[Opening SUPPLIED RECORDS section]
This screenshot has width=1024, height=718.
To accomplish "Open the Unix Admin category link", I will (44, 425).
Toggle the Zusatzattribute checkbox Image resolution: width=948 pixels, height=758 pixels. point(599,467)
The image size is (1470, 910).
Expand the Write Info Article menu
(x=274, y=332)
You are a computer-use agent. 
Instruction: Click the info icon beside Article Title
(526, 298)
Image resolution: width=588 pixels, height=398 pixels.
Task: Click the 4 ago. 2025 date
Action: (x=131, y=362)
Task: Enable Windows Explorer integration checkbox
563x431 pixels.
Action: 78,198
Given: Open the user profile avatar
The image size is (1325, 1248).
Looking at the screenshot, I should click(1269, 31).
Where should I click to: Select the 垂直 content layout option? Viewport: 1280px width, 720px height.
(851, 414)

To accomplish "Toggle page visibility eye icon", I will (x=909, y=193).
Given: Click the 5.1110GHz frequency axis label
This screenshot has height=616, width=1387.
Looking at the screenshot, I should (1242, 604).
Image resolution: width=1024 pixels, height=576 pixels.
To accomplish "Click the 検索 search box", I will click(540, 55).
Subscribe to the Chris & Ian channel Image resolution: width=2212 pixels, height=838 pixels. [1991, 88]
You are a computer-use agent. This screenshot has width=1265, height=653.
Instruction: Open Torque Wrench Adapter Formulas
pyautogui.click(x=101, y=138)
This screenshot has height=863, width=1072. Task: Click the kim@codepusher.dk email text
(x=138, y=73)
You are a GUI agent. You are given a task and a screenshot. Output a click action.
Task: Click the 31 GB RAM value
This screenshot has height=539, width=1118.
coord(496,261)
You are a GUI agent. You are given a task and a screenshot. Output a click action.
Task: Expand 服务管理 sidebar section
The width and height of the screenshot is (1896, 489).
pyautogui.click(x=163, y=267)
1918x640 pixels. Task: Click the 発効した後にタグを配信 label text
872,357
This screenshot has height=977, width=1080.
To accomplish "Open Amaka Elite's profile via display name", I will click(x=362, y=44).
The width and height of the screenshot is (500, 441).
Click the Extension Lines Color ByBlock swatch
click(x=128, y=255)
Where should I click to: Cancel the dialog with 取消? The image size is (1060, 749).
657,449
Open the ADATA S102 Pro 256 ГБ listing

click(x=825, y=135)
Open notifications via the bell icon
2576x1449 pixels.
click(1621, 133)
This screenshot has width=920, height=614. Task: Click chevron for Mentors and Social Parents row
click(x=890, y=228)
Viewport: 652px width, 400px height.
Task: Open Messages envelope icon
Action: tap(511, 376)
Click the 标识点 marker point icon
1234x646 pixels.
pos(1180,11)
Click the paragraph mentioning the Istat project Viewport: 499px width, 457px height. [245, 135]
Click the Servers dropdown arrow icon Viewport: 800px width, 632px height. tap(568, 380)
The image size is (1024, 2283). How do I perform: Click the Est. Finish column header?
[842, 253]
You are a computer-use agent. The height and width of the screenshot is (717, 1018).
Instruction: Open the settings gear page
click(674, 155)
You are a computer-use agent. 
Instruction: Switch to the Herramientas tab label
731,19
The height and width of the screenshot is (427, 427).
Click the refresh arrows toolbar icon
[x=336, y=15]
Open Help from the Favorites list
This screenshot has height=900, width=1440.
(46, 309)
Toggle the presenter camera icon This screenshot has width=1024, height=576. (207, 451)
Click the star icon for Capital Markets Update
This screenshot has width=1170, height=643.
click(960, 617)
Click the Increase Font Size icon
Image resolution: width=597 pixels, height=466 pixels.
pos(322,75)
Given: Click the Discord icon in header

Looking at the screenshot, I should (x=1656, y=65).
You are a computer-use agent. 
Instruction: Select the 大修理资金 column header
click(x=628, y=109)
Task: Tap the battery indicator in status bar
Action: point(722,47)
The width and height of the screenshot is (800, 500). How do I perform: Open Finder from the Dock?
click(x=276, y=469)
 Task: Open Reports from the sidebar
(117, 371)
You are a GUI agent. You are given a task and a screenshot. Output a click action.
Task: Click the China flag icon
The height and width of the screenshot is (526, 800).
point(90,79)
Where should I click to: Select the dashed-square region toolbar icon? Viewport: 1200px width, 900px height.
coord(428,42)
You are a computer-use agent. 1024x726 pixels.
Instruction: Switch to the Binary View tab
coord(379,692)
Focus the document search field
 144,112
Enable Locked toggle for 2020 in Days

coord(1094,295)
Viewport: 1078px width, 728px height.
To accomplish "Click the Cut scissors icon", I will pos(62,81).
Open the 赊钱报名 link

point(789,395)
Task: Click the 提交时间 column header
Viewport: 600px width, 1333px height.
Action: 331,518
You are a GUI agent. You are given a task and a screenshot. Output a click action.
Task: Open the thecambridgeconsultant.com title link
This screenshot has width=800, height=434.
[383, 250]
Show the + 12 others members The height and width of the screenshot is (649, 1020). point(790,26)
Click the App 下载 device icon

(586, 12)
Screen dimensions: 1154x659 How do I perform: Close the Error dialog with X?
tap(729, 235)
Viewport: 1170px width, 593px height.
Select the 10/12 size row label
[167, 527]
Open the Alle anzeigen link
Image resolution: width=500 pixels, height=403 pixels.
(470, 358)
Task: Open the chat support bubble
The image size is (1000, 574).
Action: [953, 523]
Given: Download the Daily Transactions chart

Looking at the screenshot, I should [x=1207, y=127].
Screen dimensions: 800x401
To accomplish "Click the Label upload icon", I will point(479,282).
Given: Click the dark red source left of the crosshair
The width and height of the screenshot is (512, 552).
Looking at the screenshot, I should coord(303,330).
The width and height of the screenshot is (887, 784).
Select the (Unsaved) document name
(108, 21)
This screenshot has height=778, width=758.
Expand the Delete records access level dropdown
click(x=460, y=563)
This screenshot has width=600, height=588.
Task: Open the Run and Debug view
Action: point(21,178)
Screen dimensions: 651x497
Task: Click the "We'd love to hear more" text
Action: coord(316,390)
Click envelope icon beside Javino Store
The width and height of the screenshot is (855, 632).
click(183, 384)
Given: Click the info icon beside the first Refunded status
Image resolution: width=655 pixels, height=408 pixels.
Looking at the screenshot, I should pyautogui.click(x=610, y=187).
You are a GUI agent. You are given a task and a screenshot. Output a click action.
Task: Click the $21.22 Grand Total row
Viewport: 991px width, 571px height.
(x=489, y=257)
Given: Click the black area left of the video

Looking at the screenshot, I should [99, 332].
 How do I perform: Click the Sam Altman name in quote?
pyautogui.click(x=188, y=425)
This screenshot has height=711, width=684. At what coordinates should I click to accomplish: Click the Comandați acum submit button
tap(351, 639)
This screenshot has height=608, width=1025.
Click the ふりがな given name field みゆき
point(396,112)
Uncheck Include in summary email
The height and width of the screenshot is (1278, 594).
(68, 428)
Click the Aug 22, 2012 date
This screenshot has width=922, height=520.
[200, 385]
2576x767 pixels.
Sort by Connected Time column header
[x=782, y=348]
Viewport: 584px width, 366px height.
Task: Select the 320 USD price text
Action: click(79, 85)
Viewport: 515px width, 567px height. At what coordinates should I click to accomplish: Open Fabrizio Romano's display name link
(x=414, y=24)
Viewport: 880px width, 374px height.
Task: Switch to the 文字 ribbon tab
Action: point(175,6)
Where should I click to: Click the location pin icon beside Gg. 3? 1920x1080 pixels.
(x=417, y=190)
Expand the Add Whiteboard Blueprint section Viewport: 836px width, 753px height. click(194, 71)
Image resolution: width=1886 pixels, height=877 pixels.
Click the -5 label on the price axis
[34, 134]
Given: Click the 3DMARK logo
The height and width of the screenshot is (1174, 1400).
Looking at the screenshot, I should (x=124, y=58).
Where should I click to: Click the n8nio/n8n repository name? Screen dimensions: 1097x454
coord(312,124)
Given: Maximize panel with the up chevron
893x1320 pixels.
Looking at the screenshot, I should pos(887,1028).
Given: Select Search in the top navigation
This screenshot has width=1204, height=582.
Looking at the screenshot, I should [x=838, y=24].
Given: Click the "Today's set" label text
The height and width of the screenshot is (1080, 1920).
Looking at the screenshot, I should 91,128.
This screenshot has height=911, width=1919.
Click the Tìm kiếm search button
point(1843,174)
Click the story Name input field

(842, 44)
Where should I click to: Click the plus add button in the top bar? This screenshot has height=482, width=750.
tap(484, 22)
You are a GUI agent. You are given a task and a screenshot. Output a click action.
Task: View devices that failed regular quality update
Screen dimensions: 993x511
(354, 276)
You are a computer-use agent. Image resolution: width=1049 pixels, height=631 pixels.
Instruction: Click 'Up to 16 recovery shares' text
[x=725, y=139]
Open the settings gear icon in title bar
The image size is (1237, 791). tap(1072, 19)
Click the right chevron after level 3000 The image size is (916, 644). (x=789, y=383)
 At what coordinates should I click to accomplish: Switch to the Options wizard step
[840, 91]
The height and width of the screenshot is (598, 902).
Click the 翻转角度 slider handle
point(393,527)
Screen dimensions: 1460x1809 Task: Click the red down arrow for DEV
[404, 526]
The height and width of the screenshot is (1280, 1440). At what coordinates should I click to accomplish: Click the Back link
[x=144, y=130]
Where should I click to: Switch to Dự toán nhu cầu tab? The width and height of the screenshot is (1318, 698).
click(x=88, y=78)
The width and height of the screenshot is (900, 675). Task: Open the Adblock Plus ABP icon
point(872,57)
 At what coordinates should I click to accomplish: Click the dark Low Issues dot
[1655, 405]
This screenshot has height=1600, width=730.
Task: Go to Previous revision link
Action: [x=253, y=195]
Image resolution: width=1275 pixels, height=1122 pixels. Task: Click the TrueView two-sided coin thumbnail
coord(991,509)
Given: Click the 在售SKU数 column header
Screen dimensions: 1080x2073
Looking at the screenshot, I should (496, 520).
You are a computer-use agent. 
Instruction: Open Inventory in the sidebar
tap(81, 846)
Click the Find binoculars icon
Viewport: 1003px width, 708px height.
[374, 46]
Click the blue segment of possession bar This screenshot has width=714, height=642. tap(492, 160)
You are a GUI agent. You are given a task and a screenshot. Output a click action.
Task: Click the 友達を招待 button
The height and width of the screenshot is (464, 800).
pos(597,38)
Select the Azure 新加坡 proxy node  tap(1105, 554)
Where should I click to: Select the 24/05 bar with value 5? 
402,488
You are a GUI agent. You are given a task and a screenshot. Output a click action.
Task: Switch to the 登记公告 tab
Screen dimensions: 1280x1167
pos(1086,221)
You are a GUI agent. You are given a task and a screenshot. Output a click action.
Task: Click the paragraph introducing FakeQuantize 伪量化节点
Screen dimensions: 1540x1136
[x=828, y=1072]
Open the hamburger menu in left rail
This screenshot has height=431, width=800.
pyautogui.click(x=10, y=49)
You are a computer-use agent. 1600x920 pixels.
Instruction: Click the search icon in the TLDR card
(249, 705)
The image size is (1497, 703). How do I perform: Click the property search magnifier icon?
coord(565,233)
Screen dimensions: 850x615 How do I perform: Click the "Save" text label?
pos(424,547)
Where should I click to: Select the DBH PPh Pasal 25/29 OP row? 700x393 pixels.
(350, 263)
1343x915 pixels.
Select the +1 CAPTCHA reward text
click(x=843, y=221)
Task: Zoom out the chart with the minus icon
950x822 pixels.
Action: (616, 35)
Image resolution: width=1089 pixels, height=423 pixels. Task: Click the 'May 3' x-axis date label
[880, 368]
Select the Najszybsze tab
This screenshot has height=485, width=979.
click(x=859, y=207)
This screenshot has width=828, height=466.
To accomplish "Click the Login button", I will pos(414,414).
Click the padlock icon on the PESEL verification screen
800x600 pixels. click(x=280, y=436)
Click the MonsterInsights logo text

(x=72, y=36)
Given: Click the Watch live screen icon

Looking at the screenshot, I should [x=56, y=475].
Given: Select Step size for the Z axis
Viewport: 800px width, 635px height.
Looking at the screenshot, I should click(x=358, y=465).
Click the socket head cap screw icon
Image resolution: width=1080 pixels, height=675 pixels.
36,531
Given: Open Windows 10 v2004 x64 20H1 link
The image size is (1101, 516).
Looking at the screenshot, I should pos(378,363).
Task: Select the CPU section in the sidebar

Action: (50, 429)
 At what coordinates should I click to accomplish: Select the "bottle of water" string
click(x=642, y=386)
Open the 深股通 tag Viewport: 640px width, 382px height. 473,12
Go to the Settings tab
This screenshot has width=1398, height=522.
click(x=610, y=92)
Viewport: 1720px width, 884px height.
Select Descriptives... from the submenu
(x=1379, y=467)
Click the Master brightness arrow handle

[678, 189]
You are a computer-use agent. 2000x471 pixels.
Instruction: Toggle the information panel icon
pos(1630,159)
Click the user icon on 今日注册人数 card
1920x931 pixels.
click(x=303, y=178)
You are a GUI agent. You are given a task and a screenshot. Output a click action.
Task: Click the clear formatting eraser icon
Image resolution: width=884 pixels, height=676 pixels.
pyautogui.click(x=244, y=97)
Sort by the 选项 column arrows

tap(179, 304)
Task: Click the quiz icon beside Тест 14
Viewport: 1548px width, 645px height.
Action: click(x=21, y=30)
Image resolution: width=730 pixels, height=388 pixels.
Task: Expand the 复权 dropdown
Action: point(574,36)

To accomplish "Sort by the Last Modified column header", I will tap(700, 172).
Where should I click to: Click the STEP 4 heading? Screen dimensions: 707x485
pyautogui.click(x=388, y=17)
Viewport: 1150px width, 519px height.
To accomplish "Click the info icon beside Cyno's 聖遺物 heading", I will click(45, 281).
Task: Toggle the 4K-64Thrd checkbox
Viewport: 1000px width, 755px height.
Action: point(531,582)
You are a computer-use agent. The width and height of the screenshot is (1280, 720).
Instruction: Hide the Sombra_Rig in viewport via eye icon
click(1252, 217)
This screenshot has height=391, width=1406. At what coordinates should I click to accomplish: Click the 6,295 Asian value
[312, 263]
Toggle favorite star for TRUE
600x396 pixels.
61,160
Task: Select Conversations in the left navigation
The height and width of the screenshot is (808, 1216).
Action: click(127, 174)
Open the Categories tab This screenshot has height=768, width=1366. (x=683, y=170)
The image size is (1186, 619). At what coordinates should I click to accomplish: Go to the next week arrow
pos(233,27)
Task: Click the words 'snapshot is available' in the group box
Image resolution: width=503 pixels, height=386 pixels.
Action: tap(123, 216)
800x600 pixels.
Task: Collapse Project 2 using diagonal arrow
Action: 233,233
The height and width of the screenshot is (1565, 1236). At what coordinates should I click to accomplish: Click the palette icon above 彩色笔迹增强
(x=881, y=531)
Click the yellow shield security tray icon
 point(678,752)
[Closing SUPPLIED RECORDS section]
→ ASSIGNMENT:
From the records above, copy out the line with "Given: Click the dark", the line with "This screenshot has height=778, width=758.", and every line between them, word for word.

→ RESPONSE BOX:
Given: Click the dark red source left of the crosshair
The width and height of the screenshot is (512, 552).
Looking at the screenshot, I should coord(303,330).
The width and height of the screenshot is (887, 784).
Select the (Unsaved) document name
(108, 21)
This screenshot has height=778, width=758.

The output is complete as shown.